Is the stock – which currently trades for just over £1 – worth buying for my own portfolio? Let’s discuss.
A look at the business
Equals offers a range of solutions designed to help organisations and individuals manage their money flows better.
Its brands include:
- Equals Money – A platform that offers multi-currency accounts, international and domestic payments, business expense cards, and more
- Equals Money Solutions – An enterprise version of the Equals Money platform that serves large corporates and financial institutions with complex payments needs
- FairFX – An international payments service designed for high-net-worth individuals and international holidaymakers
- CardOneMoney – A UK-focused product designed to help small businesses and individuals manage everyday account processes (payments, direct debits, etc)
- Equals Connect – A white label platform serving smaller FX providers
It’s worth noting here that several of these services have really good reviews. For example, on Trustpilot, both Equals Money and FairFX have a rating of 4.7. That’s impressive. By contrast, Wise has a rating of 4.2.
Impressive growth track record
Now, doing some research on Equals, a few things stand out to me. Firstly, this is a company with a decent growth track record.
Over the last five years, revenue has climbed from £15.5m to £69.7m. That represents a compound annual growth rate (CAGR) of 35%. For 2023, analysts expect revenue of £95.3m – growth of 37%.
Secondly, the valuation here is not very high. Currently, the forward-looking P/E ratio is only about 15. That seems low given the company’s growth rate.
Additionally, the company recently put itself up for sale.
Earlier this month, Equals advised that after a strategic review, it had contacted a limited number of potential counterparties to assess whether they could put forward a proposal (ie, a bid) that would deliver greater value to shareholders than pursuing a standalone independent strategy.

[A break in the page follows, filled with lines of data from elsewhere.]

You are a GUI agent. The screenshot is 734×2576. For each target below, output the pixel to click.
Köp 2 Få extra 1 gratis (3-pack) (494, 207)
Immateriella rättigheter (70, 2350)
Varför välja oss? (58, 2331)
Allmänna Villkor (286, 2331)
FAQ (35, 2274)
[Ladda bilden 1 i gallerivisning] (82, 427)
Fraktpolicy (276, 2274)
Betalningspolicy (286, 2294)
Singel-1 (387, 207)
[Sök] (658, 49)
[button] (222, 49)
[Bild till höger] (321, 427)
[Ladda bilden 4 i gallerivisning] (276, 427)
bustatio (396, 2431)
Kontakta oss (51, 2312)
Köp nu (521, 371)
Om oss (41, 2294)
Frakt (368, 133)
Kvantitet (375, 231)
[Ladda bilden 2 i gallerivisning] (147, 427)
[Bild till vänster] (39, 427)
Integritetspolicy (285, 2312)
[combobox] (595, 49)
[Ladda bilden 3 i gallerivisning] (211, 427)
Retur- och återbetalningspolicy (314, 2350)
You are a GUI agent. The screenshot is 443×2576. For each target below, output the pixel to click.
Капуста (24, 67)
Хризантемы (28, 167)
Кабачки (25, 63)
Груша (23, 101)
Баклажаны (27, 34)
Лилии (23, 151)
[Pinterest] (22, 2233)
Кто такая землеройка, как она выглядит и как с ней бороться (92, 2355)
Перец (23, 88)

If a bid was to materialise, it may be at a premium to the current share price.
Should I buy?
While this all sounds pretty positive, I’m going to hold off on buying the growth stock for now.
For a start, a bid may not come in. It’s worth noting here that on one stock forum, a FinTech expert pointed out that Equals’ focus on both businesses and retail consumers could be a sticking point for buyers. Given the firm’s dual focus, it might have to be broken up.
Meanwhile, the company operates in a really competitive space in which it’s hard to create a genuine competitive advantage. And it doesn’t have the track record of profitability that some other players have.
Finally, I already own shares in Alpha Group International, which operates in this industry (and has a better track record in terms of profitability than Equals).
Weighing everything up, I just think there are better opportunities in the stock market for me right now.